> Travail demandé
Recopiez le passage du texte en commençant par « On raconte que, durant » et en allant jusqu'à « train de brûler. », en remplaçant « Constantinople » par « Byzance ».

> Texte
= = = =
On raconte que, durant le siège de Constantinople en mai 1453, les érudits et les moines de la ville assiégée passaient leur temps en discussions aussi vaines qu’interminables sur des sujets de spéculation théologique, alors que l’artillerie ottomane pilonnait leur cité. Il s’agit d’une légende mais qui a introduit dans le lexique de la plupart des langues vivantes l’expression « querelles byzantines » pour dire le caractère surréaliste de certaines préoccupations et disputes que peuvent avoir certaines personnes alors que leur demeure est en train de brûler.
En 1940, alors que l’armée allemande se trouvait à un peu moins de 40 kilomètres de Paris, le parlement français s’est réuni pour une dernière fois. A l’ordre du jour de cette journée mémorable, les députés devaient débattre d’un projet de loi organisant les courses de lévriers. La situation actuelle du Liban rappelle tant les fausses querelles byzantines de 1453 que les vaines palabres sur des sujets futiles, alors que les flammes de l’incendie à venir s’allument tout autour de nous.
Le sommet tenu récemment à Damas entre les présidents iranien Ahmadinejad et syrien Bachar el Assad ressemblait à une réunion d’état-major avant la bataille. Cette impression est confortée par la participation du citoyen libanais, Sa Clémence Hassan Nasrallah qui sans être un président de république n’en est pas moins le patron du Liban envers et contre la volonté que le peuple libanais a librement exprimée le 7 juin 2009. De quoi ont pu discuter les participants à cette veillée d’armes ? De la guerre finale contre les Etats-Unis accusés par le régime islamique du néo-empire perse d’être le Grand Satan ? De l’extermination de l’entité sioniste ? De tels sujets de conversation constituent le pain quotidien au Proche Orient depuis des décennies et servent de slogans pour maintenir les peuples de la région sous l’oppression des pires régimes totalitaires et liberticides qui restent encore en activité sur la planète Terre. Mais que faisait le libanais Hassan Nasrallah à cette réunion entre chefs d’états ? Deux hypothèses sont plausibles :
• La présence de Sa Clémence s’explique par l’extrême bonté des présidents iranien et syrien qui tenaient, sans doute, à débattre sur les moyens de protéger la population civile ainsi que les biens publics et privés du futur champ de bataille, à savoir le Liban qui n’a pas le droit de faire entendre sa voix quand il s’agit de choses sérieuses comme la guerre.
• La présence de Sa Clémence était indispensable si on considère que le Hezbollah du Liban est la pièce maîtresse de la stratégie militaire de l’Iran d’Ahmadinejad, une sorte de tête de pont de l’armée perse sur les rives de la Méditerranée Orientale.
= = = =
> Données fournies
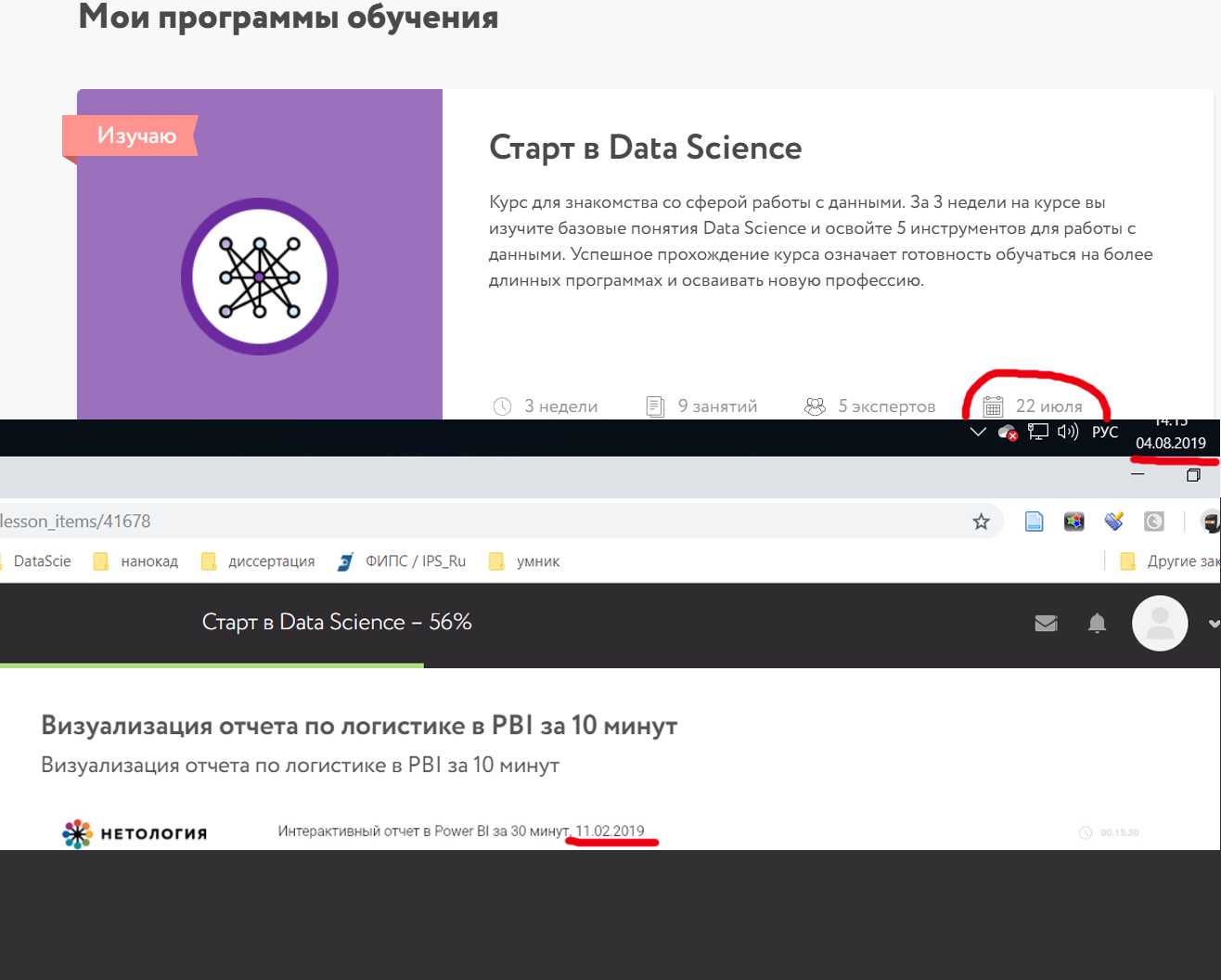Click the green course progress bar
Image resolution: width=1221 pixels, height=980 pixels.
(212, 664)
= = = =
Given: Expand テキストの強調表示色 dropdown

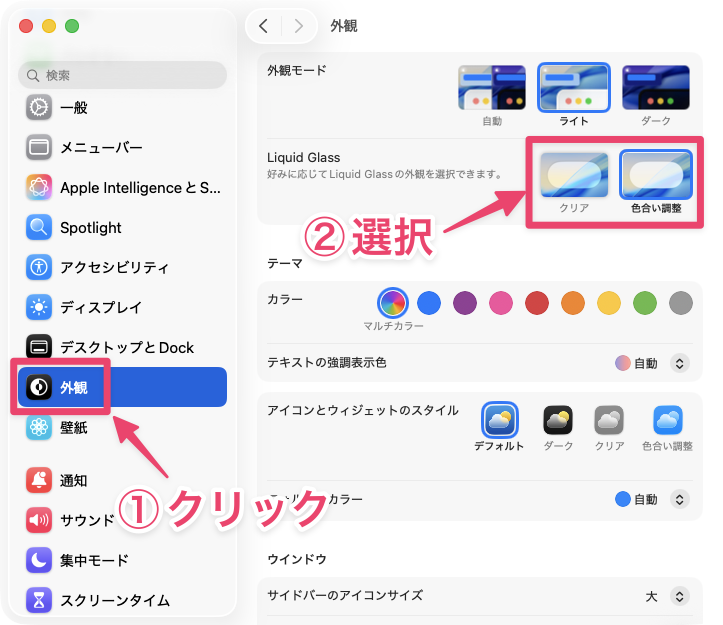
= = = =
> Réponse complète
On raconte que, durant le siège de Byzance en mai 1453, les érudits et les moines de la ville assiégée passaient leur temps en discussions aussi vaines qu’interminables sur des sujets de spéculation théologique, alors que l’artillerie ottomane pilonnait leur cité. Il s’agit d’une légende mais qui a introduit dans le lexique de la plupart des langues vivantes l’expression « querelles byzantines » pour dire le caractère surréaliste de certaines préoccupations et disputes que peuvent avoir certaines personnes alors que leur demeure est en train de brûler.